Continuous device and connection issues with routed Tokbox session - webrtc

We’ve been using the Tokbox platform for several months now with a Javascript web-client as well as an Android phone client, where sessions and connections are managed by a Python server. While integration and bring-up went well on both ends (client and server), we continue to encounter problems with the in-session audio and video experience.
Sessions are always routed and always between two participants only, with much use of a collaborative editor.
The in-session experience is like a coin toss: we never know how it’s going to go, and that’s becoming a business threat.
Web-Client: A/V Resources
The most common problem is the acquisition of audio and/or video: at the beginning of a session, one or the other participants may have problems hearing or seeing the other. Allocating a new connection to establish new streams does not fix that, nor does restarting the browser.
Question: What’s the recommended way to detect possible resource locks (e.g. does another application hog the camera/microphone)?
Web-Client: Network
Bandwidth and packet loss are a challenge, for example this inspector graph:
Audio and video of both participants is all over the place, and while we can not control the network connections the web-client should be able to reliably give useful information.
Question: Other than continuous connection monitoring with getStats() and maybe the experimental navigator.connection property, how can the web-client monitor network connectivity?
Pre-Call Test
We recommend to customers to run a pre-call test and have implemented it on our site as well. However, results of that test often times do not reflect the in-session connectivity. Worse, a pre-call test may detect a low (no video) bandwidth while Skype works just fine.
Question: How can that be?

I'm a member of the TokBox development team. I remember you reported an issue with the Python SDK, thanks for that!
Web-Client: A/V Resources
Most acquisition issues are detected by the JS SDK and if they aren't then we'd really like to hear about it! Please report reproduction steps or affected session IDs to TokBox support (referencing this StackOverflow question): https://support.tokbox.com/hc/en-us/requests/new
Most acquisition errors appear as OT_HARDWARE_UNAVAILABLE or OT_MEDIA_ERR_ABORTED errors. Are you detecting and surfacing these errors to your users? There is also the special OT_CHROME_MICROPHONE_ACQUISITION_ERROR error which is due to a known issue with Chrome that has been mostly fixed since Chrome 63 (see https://bugs.chromium.org/p/webrtc/issues/detail?id=4799).
Web-Client: Network
Unfortunately this is one of the more difficult issues to troubleshoot. Yes, Subscriber#getStats() is the best tool we have at our disposal and is a wrapper around the native RTCPeerConnection#getStats() function. Unfortunately we don't have much control over the values returned by the native function and if you think our SDK is returning incorrect values when compared with values from RTCPeerConnection#getStats() then please let us know!
It would be worthwhile confirming whether the issue is reproducible in all browsers or only a particular one. If you have detailed data regarding the inaccuracy of the native RTCPeerConnection#getStats() function then we could work together to report it to the browser vendor(s).
Fortunately we have just released the new Publisher#getStats() function which lets you get the publisher side of the stats. This should help you narrow down the cause of a connectivity issue to either a publisher or subscriber side. Please let us know if this helps with tracking down these issues.
Pre-Call Test
Again, these tests are based on Subscriber#getStats() which in turn are based on RTCPeerConnection#getStats(), the accuracy of which is out of our hands, but we'd love any reproduction steps to either fix a bug in our client SDK or report a bug to the browser vendors.
Just to confirm though, when you say you've implemented a pre-call test in your site, did you use the official JavaScript network test module? https://github.com/opentok/opentok-network-test-js This is actually what's used by the TokBox pre-call test.
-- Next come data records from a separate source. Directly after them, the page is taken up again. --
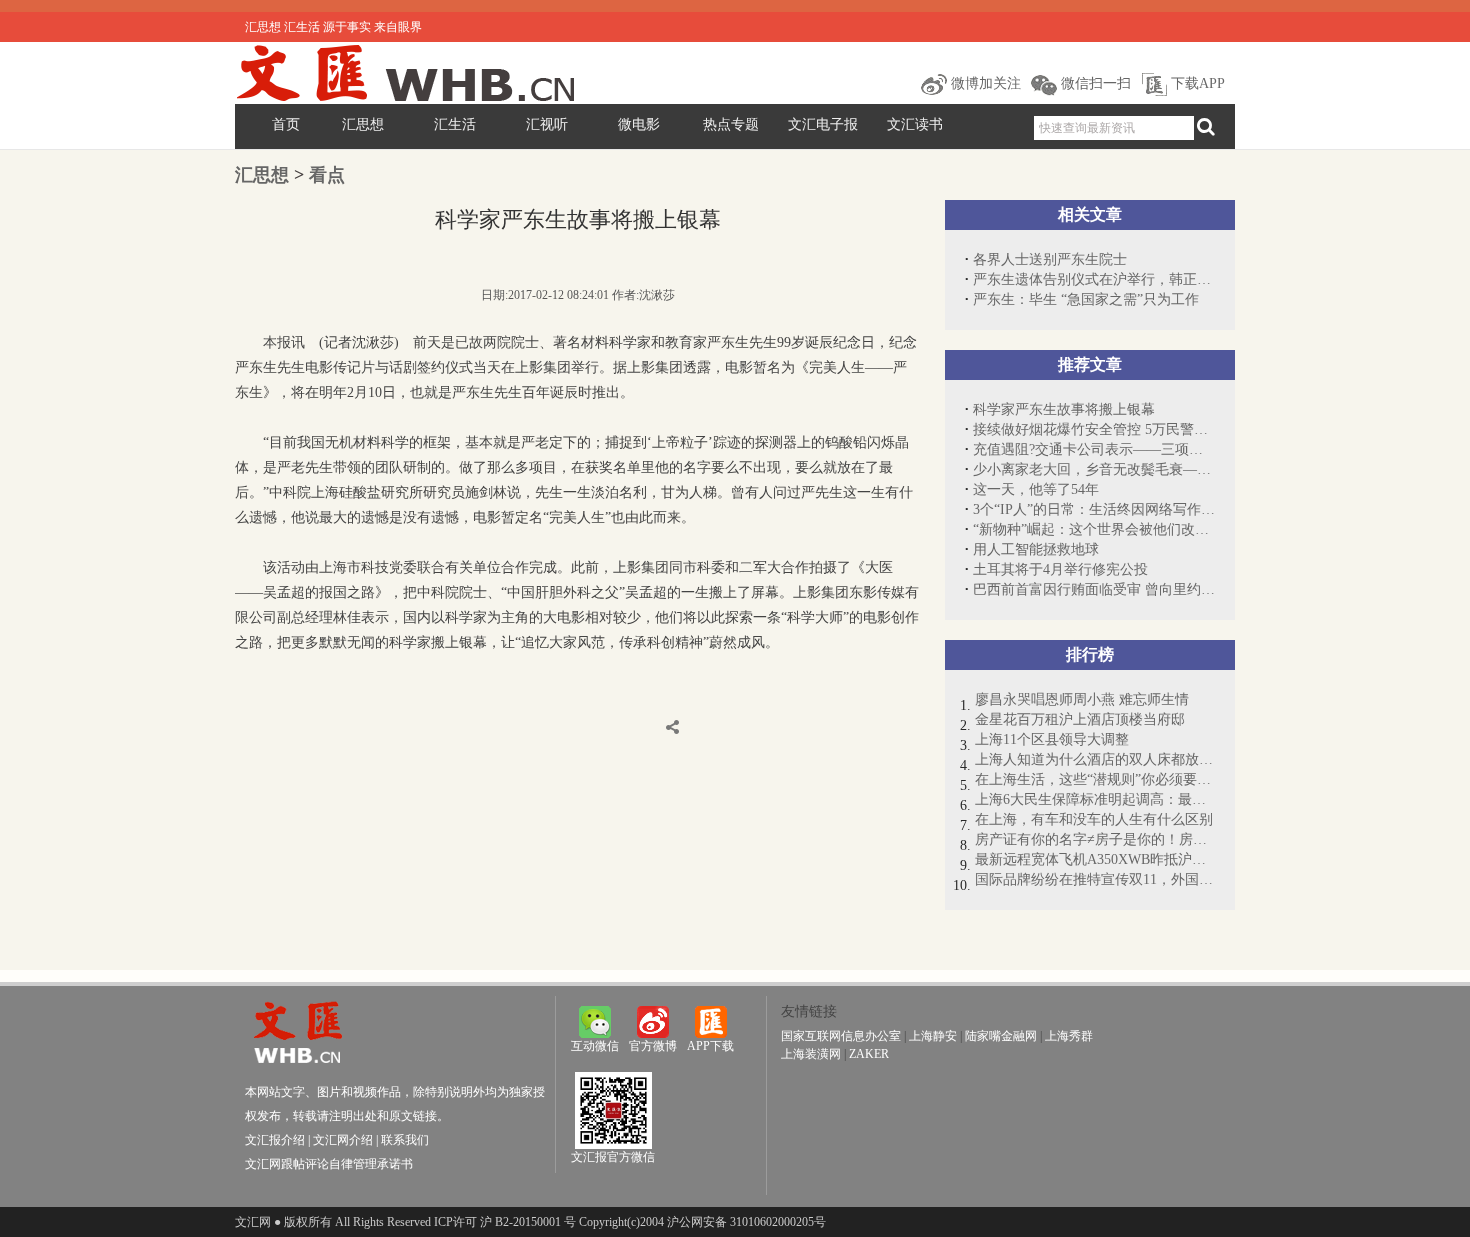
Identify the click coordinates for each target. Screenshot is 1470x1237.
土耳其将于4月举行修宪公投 (1060, 569)
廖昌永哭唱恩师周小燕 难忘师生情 (1082, 699)
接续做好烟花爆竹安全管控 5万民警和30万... (1094, 429)
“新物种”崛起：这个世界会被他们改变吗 (1094, 529)
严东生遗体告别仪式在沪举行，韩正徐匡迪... (1094, 279)
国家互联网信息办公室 (841, 1036)
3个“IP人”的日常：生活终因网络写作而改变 (1094, 509)
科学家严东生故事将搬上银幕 (1064, 409)
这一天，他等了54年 (1036, 489)
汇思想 (363, 124)
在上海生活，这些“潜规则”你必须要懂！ (1095, 779)
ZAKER (869, 1054)
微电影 (639, 124)
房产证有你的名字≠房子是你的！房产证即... (1095, 839)
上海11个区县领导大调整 (1052, 739)
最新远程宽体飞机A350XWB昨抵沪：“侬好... (1095, 859)
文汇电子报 (823, 124)
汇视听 (547, 124)
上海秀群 (1069, 1036)
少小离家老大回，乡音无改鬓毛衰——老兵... (1094, 469)
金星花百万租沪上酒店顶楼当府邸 (1080, 719)
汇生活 (455, 124)
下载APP (1196, 83)
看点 (327, 175)
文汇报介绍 (275, 1140)
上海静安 (933, 1036)
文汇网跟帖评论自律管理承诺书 (329, 1164)
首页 (286, 124)
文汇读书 (915, 124)
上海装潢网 (811, 1054)
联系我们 (405, 1140)
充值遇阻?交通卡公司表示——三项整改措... (1094, 449)
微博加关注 (984, 83)
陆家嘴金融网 (1001, 1036)
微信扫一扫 (1094, 83)
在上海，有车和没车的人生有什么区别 (1094, 819)
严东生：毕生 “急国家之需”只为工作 (1086, 299)
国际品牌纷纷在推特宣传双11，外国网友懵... (1095, 879)
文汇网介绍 (343, 1140)
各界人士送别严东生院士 (1050, 259)
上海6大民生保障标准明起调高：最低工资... (1095, 799)
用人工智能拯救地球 (1036, 549)
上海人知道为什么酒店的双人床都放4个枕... (1095, 759)
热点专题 (731, 124)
#Aiham, thanks for responding, I've been looking at the the new Publisher#getStats() you linked to (thank you!), so we too can give our users some way of visibly seeing the network conditions that might be affected the quality of their call (and who's causing it). However, it seems as though bytes / packets sent goes up sharply as the number of subscribers increases, even though we're in a routed session.
Am I wrong to expect the Publisher#getStats() statistics to stay fairly stable regardless of the number of subscribers then receiving that stream in a routed session? I expected the nature of a routed call to mean it's sent once to the OpenTok Media Servers, and the statistics would end there.

Related

Ice connection state , Completed vs Connected

Can someone please clarify the difference between iceConnectionstate:completed vs iceConnectionstate:connected.
When I connect to browsers with webrtc I am able to exchange data using datachannel but for some reason the the iceConnectionstate on browser that made the offer reaming completed wheres the browser that accepted the offers changes to connected.
Any idea if this is normal?
In short:
connected: Found a working candidate pair, but still performing connectivity checks to find a better one.
completed: Found a working candidate pair and done performing connectivity checks.
For most purposes, you can probably treat the connected/completed states as the same thing.
Note that, as mentioned by Ajay, there are some notable difference between how the standard defines the states and how they're implemented in Chrome. The main ones that come to mind:
There's no "end-of-candidates" signaling, so none of those parts of the candidate state definitions are implemented. This means if a remote candidate arrives late, it's possible to go from "completed" back to "connected" without an ICE restart. Though I assume this is rare in practice.
The ICE state is actually a combination ICE+DTLS state (see: https://bugs.chromium.org/p/webrtc/issues/detail?id=6145). This is because it was implemented before there was such thing as "RTCPeerConnectionState". This can lead to confusion if there's actually a DTLS-level issue, since the only way to really notice is to look in a native Chrome log.
We definitely plan on fixing all the discrepancies. But for a while we held off on it because the standard was still in flux. And right now our priority is more on implementing unified plan SDP and the RtpSender/RtpReceiver APIs.
ICE Connection state transition is a bit tricky, with below flow diagram you can get clear idea on possible transitions.
In simple words:
new/checking: Not at connected
connected/completed: Media path is available
disconnected/failed: Media path is not available (Whatever data you are sending on data channel won't reach other end)
Read full summary here
Still WebRTC team is working hard to make it stable & spec compliant.
Current chrome behavior is confusing so i filed a bug, you can star it to get notified.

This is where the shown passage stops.